The cost of responsiveness

The cost wasn’t in compute, or queue operations, or even the data transfer of the messages themselves. It accumulated in the act of waiting—of remaining responsive in a system where responsiveness was rarely needed.

This kind of failure doesn’t come from misconfiguration in the usual sense. Nothing was “wrong” enough to break. The services behaved exactly as designed. Messages were picked up within seconds when they arrived. The system was responsive, resilient, and operationally clean.

What it wasn’t was economically aligned with how rarely the system was actually used.

Low-frequency systems expose this gap especially well.
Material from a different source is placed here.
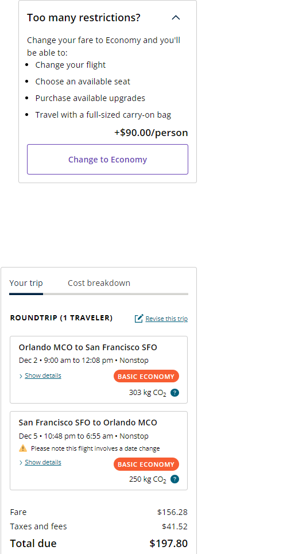This screenshot has width=287, height=554.
Task: Show details for Orlando to San Francisco flight
Action: [x=43, y=375]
When something happens once a week, steady-state cost dominates event cost. The work becomes incidental compared to the infrastructure required to remain ready for it.

The system optimizes for availability. The business optimizes for absence.

This shape is especially common in production geospatial data engineering. We design for rare but heavy events—seasonal satellite imagery drops, quarterly land cover updates, one-off boundary backfills. Everything else is waiting. Waiting feels cheap conceptually. In production, it often isn’t.

Why quiet systems hide expensive problems

What makes this failure mode hard to detect is that it hides behind correctness. Queue depths stay near zero. CPU stays low. There’s no error rate to chase. Even cost dashboards smooth it out, turning a constant leak into background noise.

Nothing crosses a threshold sharply enough to demand intervention.

It also resists ownership. No single team “caused” the bill. Keeping services running was reasonable at the expected scale. The polling interval matched the latency requirement. VPC isolation fit the security posture. Each choice was defensible in isolation.

The cost only appeared when those reasonable choices interacted over time—inside a system nobody revisited because it never broke.

This is the same shape I’ve seen in silent geometry errors and observability drift. The system passes validation. The numbers look plausible. The failure isn’t a crash, but a misalignment—between intent and effect, between what the system is doing and what anyone believes it is doing.

The danger of calmness

The danger isn’t complexity. It’s calmness.

Noisy systems attract scrutiny. Quiet systems earn trust. Cost, like geometry, can decay while everything still “works.”

We built a system optimized for responsiveness. It stayed ready, stayed healthy, stayed correct.

It simply had no way to notice that being idle was expensive.

And nothing about idleness shows up in service metrics.


If you’ve designed event-driven systems, you know this tension. You optimize for the work that matters, but you pay for the time between. The question isn’t whether to stay ready, it’s whether the way you’ve chosen to stay ready matches how your system is actually used.